[Opening DOCUMENT SEGMENT section]

Our over-intellectualized and over-technologized culture of today has produced people which have lost touch with their inner being.  To many of them, the feeling is that they are a head without a body; they have lost contact with what they feel.  Psychiatrist Alexander Lowen has studied this phenomenon.  He writes, “The feeling of identity stems from a feeling of contact with the body.  To know who one is, an individual must be aware of what he feels.  He should know the expression on his face, how he holds himself, and the way he moves.  Without this awareness of bodily feeling and attitude, a person becomes split into a disembodied spirit and a disenchanted body.”  This, too, was the subject of Erich Fromm’s inquiry on the alienated individual, where “the individual’s love is romanticized, his sex is compulsive, his work is mechanical, and his achievements are egoic.”  The problem, on a more fundamental level, is that we remove ourselves from what David Abrams refers to as “perceptual reciprocity” which actively engages our senses with our environment.  We do not need to explain our environment as much as to pay attention to its rhythms and textures, its ever-shifting patterns.  To be in touch with one’s feelings is to aid in the integration of life forces, perceptions, and the overall conduct of living.  Lowen has noted the schizoid’s inability to integrate feelings and impulses into goal-oriented activities.  While it may not impair us to this degree, a neglect of these impulses will impede our progress. 

There exists a sense of the tone or theme of life as a whole.  A sense-impression may be gained from the holistic impression lending a tone or theme to our perceptions.  Philosopher Colin Wilson has provided what is probably the best description of this process at work.  He maintains that it ought to be possible to gain a level of optimism which is permanent, and that, if one makes an intense act of attention and concentration,  it provides an image of sheer delight.  Our fault is that we take too passive an approach.  This results in a life which seems uninteresting.  By our failure to confront life head-on we in fact leak energy; conversely, if we remain concentrated on any objective, we can recharge that vital energy.  When you become so tired that you can’t complete anymore, the world turns into what Jean Paul Sarte called nausea.  But when we go into those strange moods of happiness, for example, when setting out on a holiday, we discover that we are seeing thing in depth, in three dimensions instead of two.  We are now completing quite vigorously.  Why don’t we do this more often?  It is because we look at life piecemeal, as if through a microscope, and do not view it in its fascinating totality.  One’s mental state can be affected by what Wilson calls “under-floor lighting”, which can affect our mental state either negatively or positively depending on what has happened to us.  The second [sense] level informs the first.  Humans possess a faculty not possessed by animals of existing simultaneously on both these levels.  With practice, we can immerse ourselves in that second stream until it becomes quite normal for us.  Wilson’s “under-floor lighting” concept is important not only in and of itself but because it points to the multi-layered existence of the fields of consciousness, influenced and being influenced by each other.

[Closing DOCUMENT SEGMENT section]
[Opening EXCERPTED DATA section]

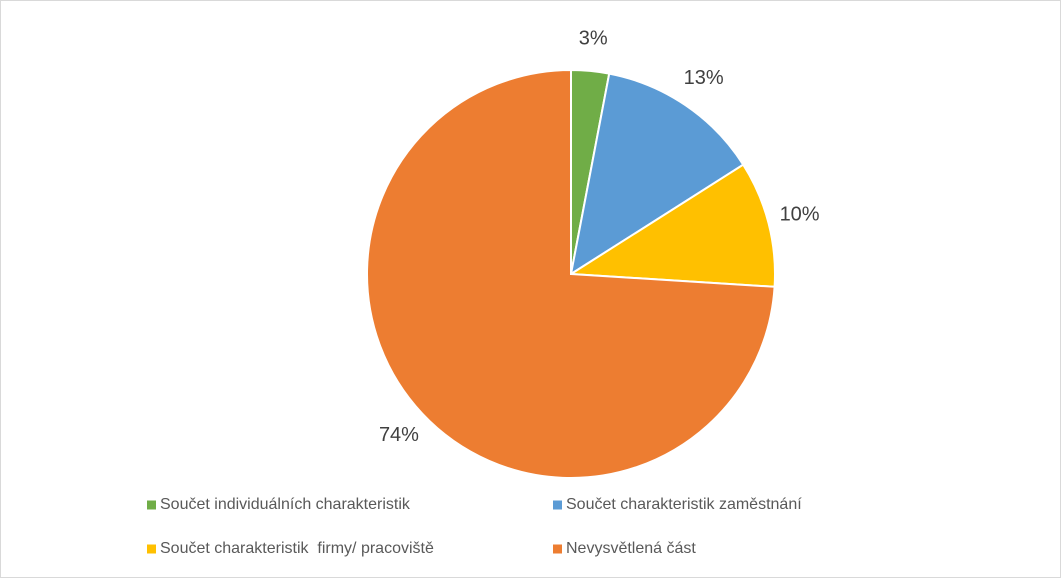 This screenshot has width=1061, height=578. What do you see at coordinates (399, 435) in the screenshot?
I see `data-label: 74%` at bounding box center [399, 435].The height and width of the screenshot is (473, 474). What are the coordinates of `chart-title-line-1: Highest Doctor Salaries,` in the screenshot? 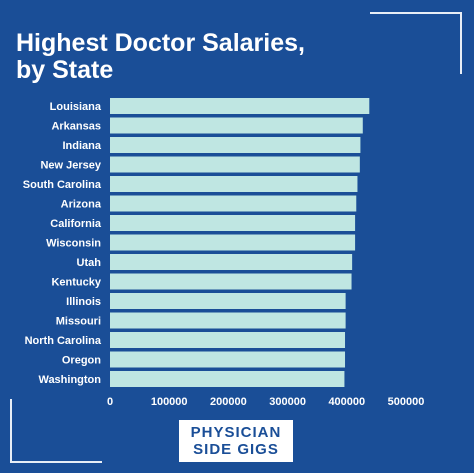 It's located at (160, 43).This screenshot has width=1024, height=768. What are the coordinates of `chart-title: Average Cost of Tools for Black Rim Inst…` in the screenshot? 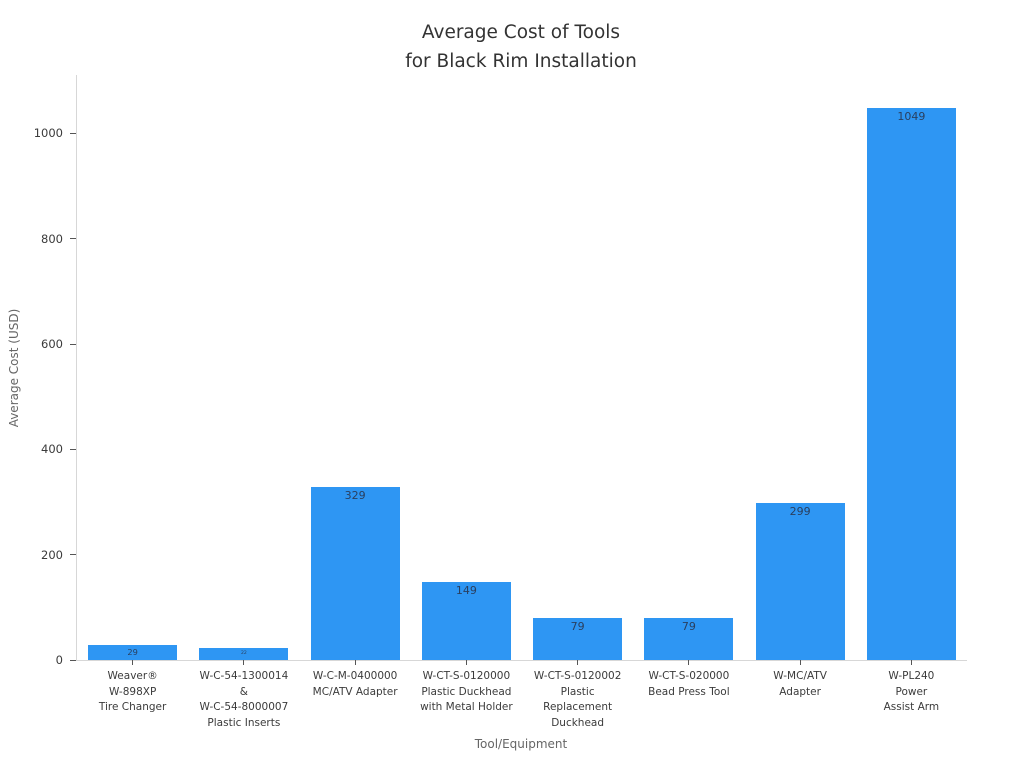 It's located at (521, 47).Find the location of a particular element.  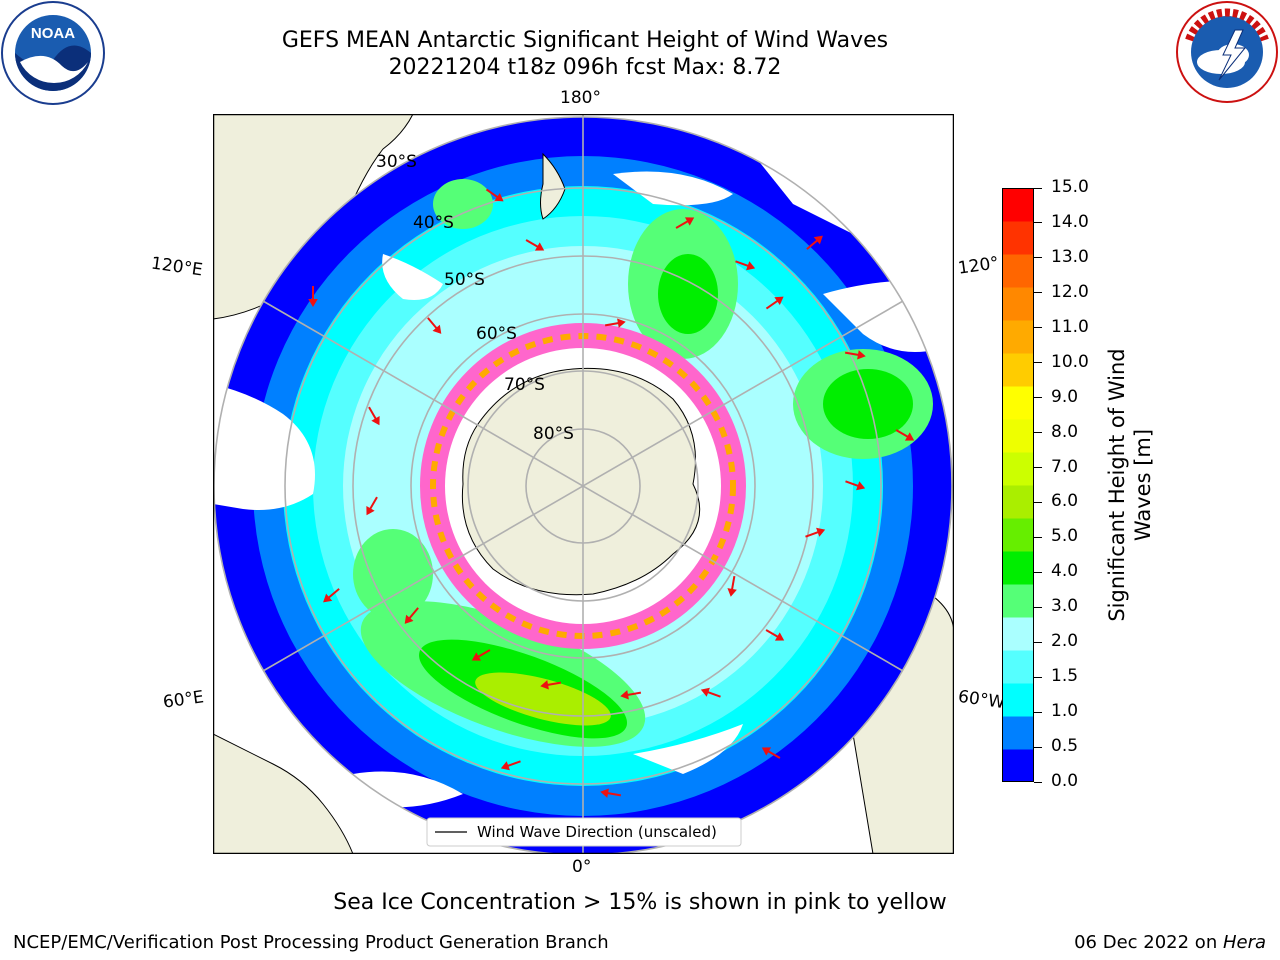

lat-label-80s: 80°S is located at coordinates (554, 434).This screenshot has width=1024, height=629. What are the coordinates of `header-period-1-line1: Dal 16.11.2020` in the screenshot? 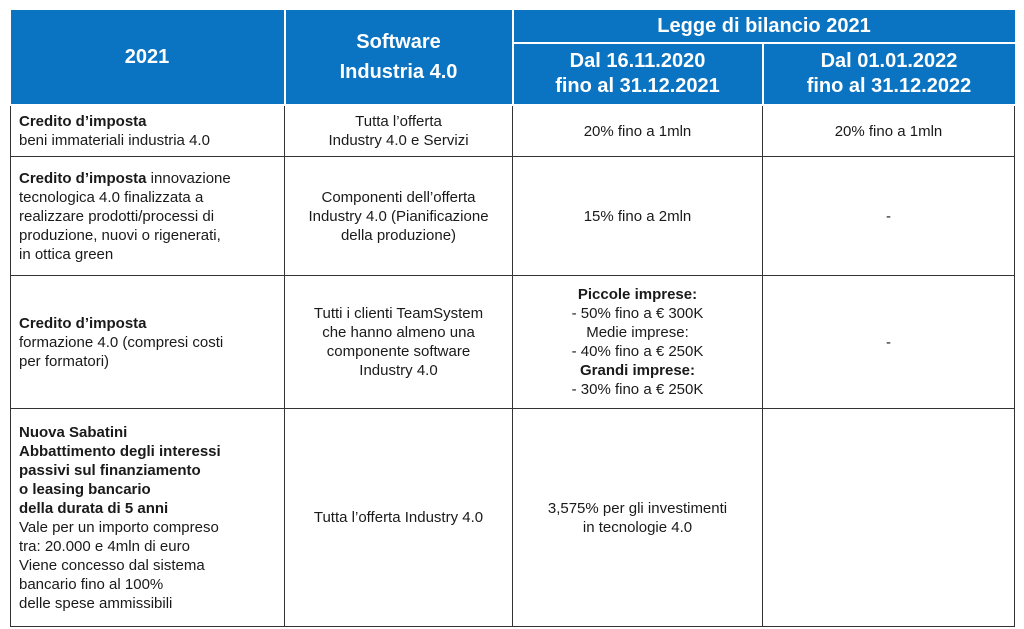 It's located at (638, 61).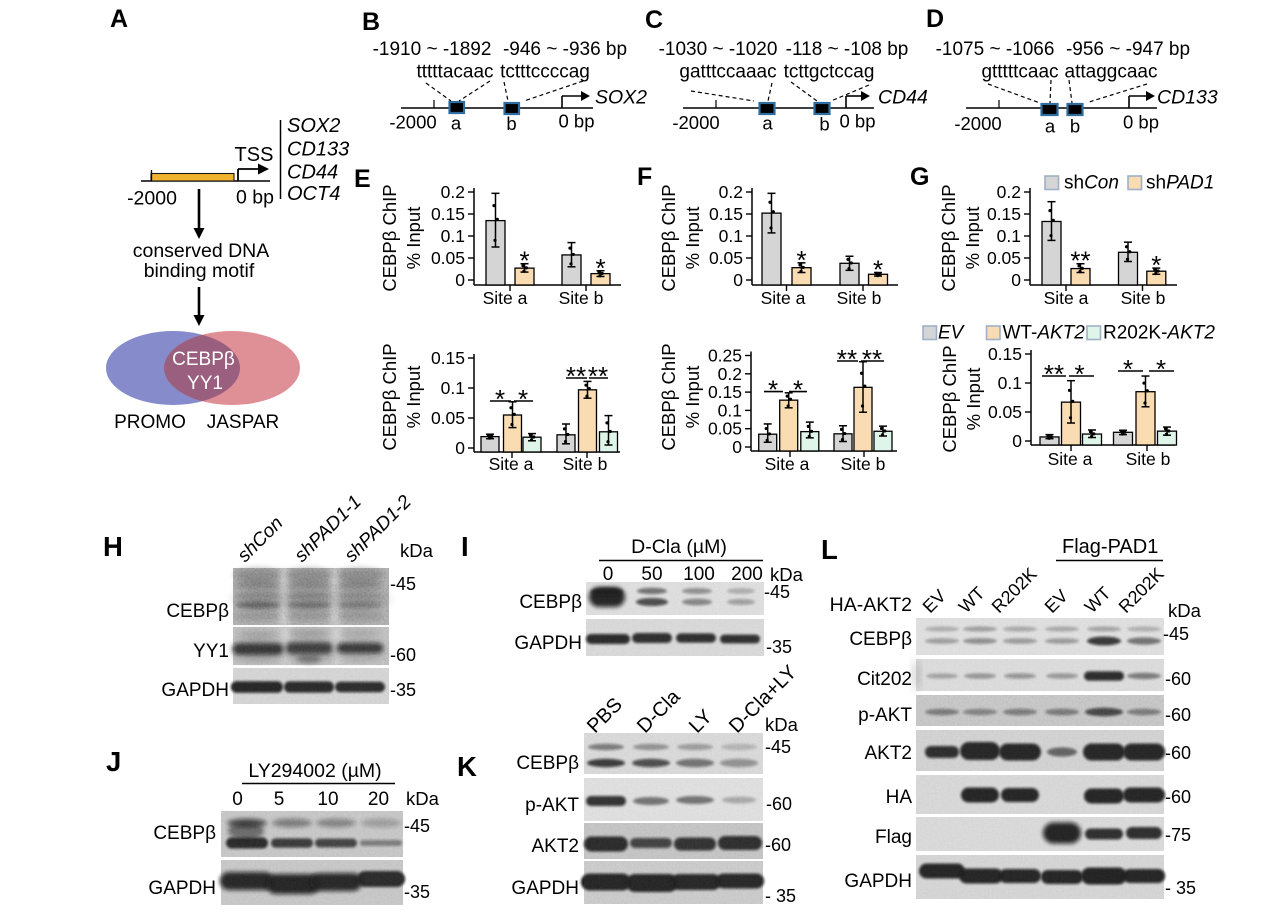  I want to click on svg-text: H, so click(113, 546).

[Closing EXCERPTED DATA section]

• **JOB A**
Answer these questions using the passage on feeling and consciousness:
(i) According to Lowen, what does the feeling of identity stem from?
(ii) What does the passage say happens to our energy when we fail to confront life head-on?
(iii) What faculty does the passage say humans possess that animals do not?
• **JOB B**
List every trait of the alienated individual named in the Erich Fromm quotation in the passage on feeling and consciousness.

• **RESULT A**
(i) A feeling of contact with the body.
(ii) We leak energy.
(iii) Existing simultaneously on both levels.

• **RESULT B**
- His love is romanticized.
- His sex is compulsive.
- His work is mechanical.
- His achievements are egoic.